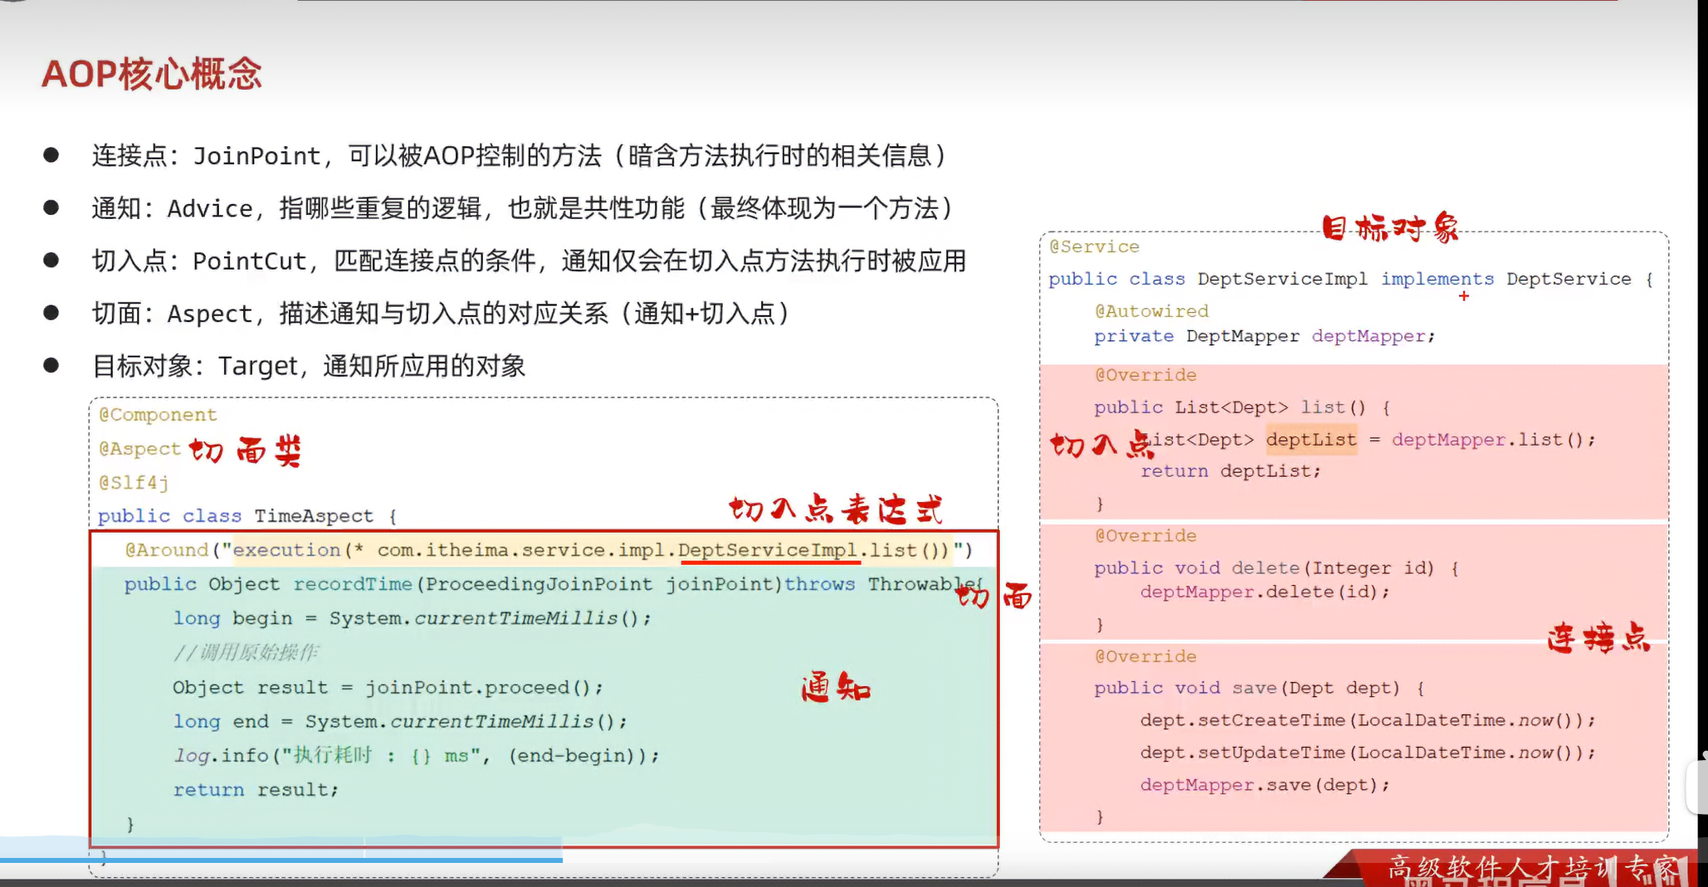Click the @Service annotation in DeptServiceImpl

point(1095,246)
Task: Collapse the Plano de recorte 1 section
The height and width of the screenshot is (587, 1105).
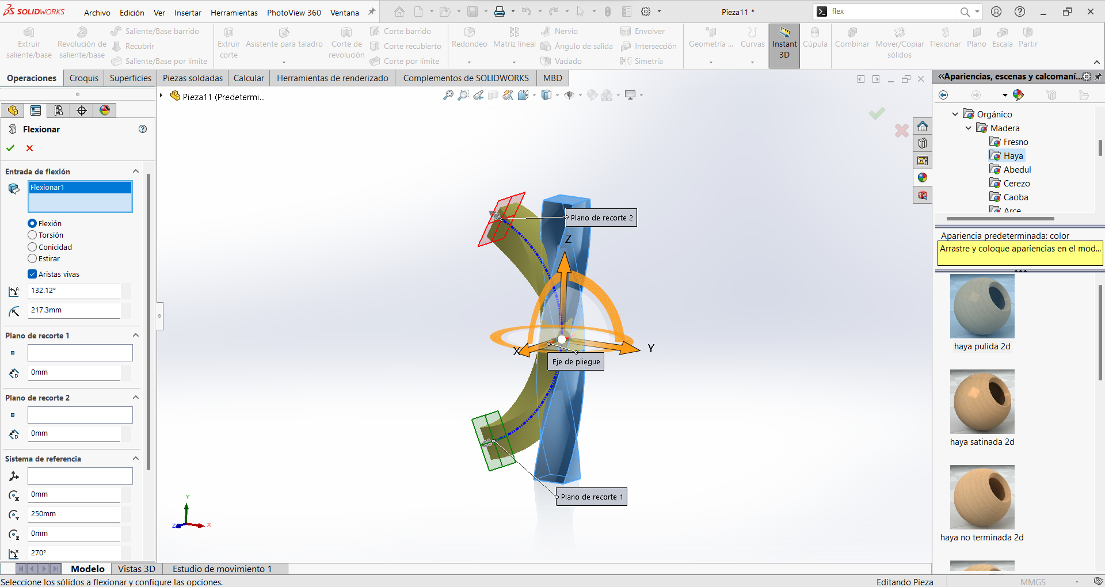Action: coord(136,336)
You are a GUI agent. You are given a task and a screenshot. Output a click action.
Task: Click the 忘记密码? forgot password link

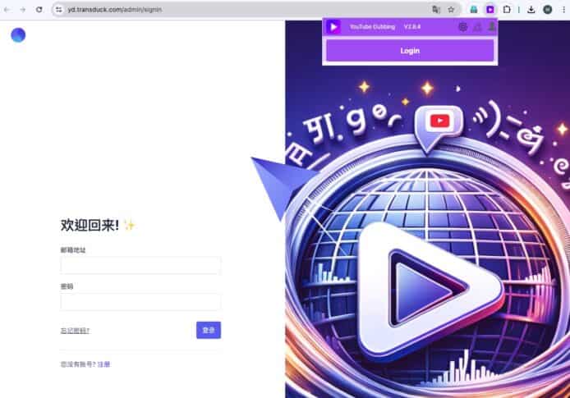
——————————
→ Given instruction
Can you reproduce every line of the records above word for word, with the pictures left out?

→ Worked solution
Click the @Service annotation in DeptServiceImpl

point(1095,246)
Task: Collapse the Plano de recorte 1 section
The height and width of the screenshot is (587, 1105).
Action: coord(136,336)
You are a GUI agent. You are given a task and a screenshot. Output a click action.
Task: Click the 忘记密码? forgot password link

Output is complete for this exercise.